Photo Courtesy Fort Thomas Farmers Market

Kentucky is known for several things: horse breeding, bluegrass music, bourbon, and fried chicken. The state also has historically had a thriving agricultural business. In 2022, it set a record of $8 billion in cash receipts from the sale of crops and livestock. 

There are more than 69,000 farms in Kentucky, and the majority of them are small.

Since 2002, Kentucky Proud has helped to promote Kentucky’s agricultural world through various programs — the University of Kentucky’s baseball stadium is named Kentucky Proud Park — including the state’s 170+ farmers markets.
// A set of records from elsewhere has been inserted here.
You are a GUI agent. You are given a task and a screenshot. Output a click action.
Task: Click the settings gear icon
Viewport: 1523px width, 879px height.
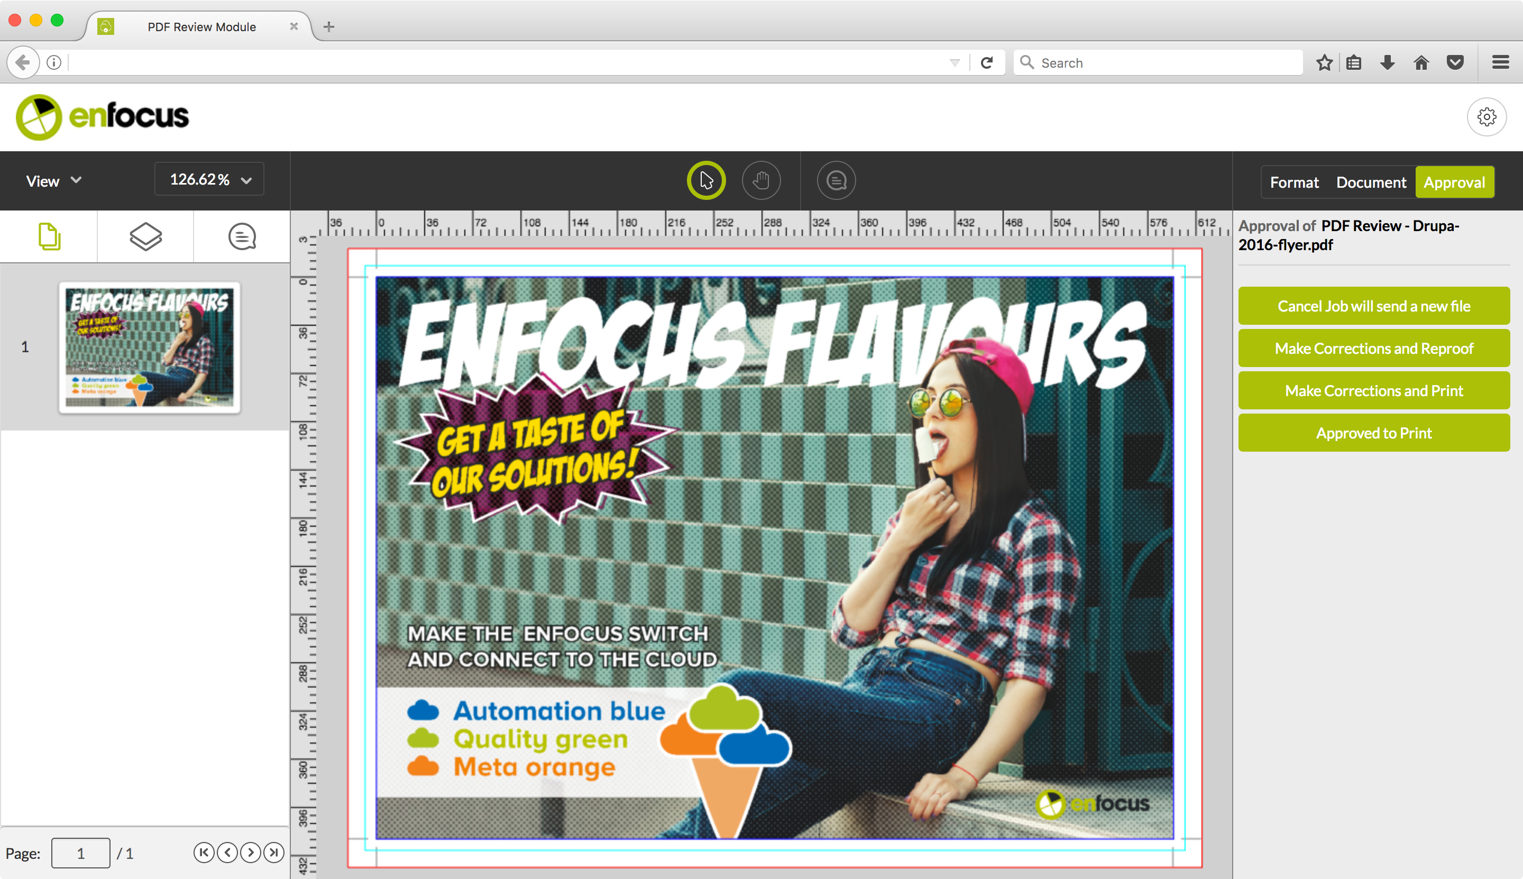pos(1487,117)
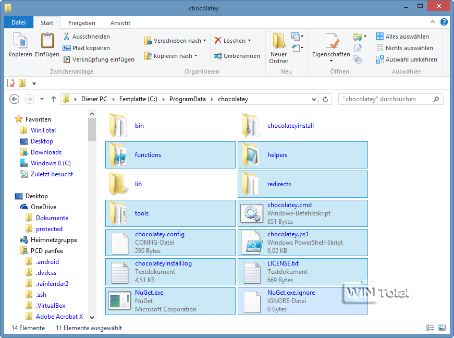Select Downloads in Favoriten sidebar

coord(46,152)
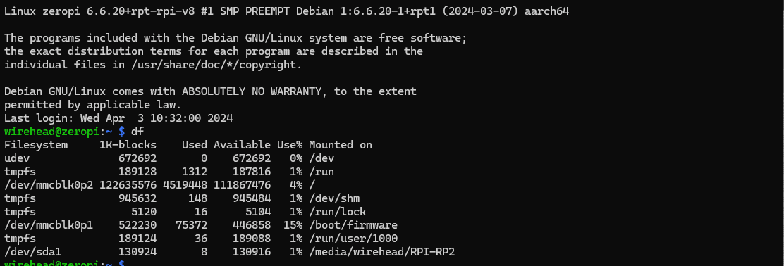
Task: Click the Available column header
Action: coord(242,145)
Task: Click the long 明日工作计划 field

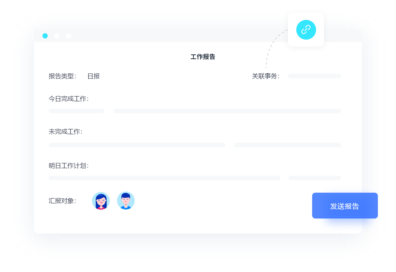Action: point(165,178)
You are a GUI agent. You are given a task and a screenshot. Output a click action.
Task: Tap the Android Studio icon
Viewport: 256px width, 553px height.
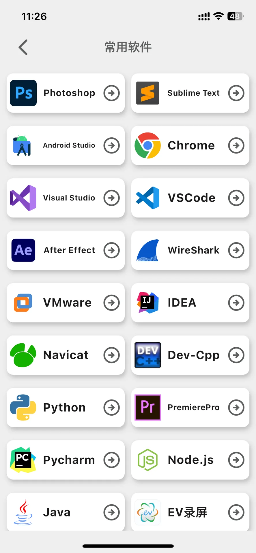tap(23, 145)
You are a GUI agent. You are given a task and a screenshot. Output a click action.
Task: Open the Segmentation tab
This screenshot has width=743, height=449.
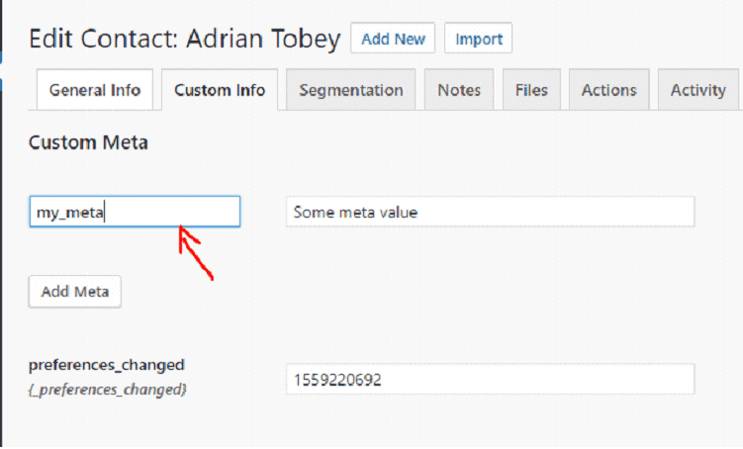(x=350, y=90)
Here is a quartet of marketplaces that the Bluegrass state can gush about.

Bluegrass Farmers Market

The Bluegrass Farmers Market (BFM) resides in the Bluegrass State’s second-largest city, Lexington. You find it in the parking lot of Hamburg Liquor Barn (1837 Plaudit Place) on Tuesdays (2 to 5 p.m.) and Saturdays (9 a.m. to 2 p.m.) from April through October. BFM ranks as Lexington’s largest 100% homegrown produce market. 

Everything you come upon there — from soaps to hot sauce, herbs to eggs, cheese to pork, potted plants to woodworking — was raised, grown, baked, or made in Kentucky.

Of course, you’ll also encounter a variety of seasonally fresh fruits and vegetables there. In fact, the farmers market was voted in 2022 as having the best produce in Lexington.

Photo Courtesy Bluegrass Farmers Market 

Hardin County Farmers Market

Situated in the central Kentucky city of Elizabethtown (200 Peterson Drive), the Hardin County Farmers Market (HCFM) is another highly regarded Bluegrass State farmers market, having been named one of the “Best in KY” by Kentucky Living in 2022. An area institution, this operation has been up and running for over 45 years. 

This producers-only market has around 30 local growers as members, with anywhere from 15 to 30 vendors assembling for a marketplace.

HCFM’s season is from April to October on Saturdays (7 a.m. to noon). During the winter months, farmers market and friends events happen once a month. 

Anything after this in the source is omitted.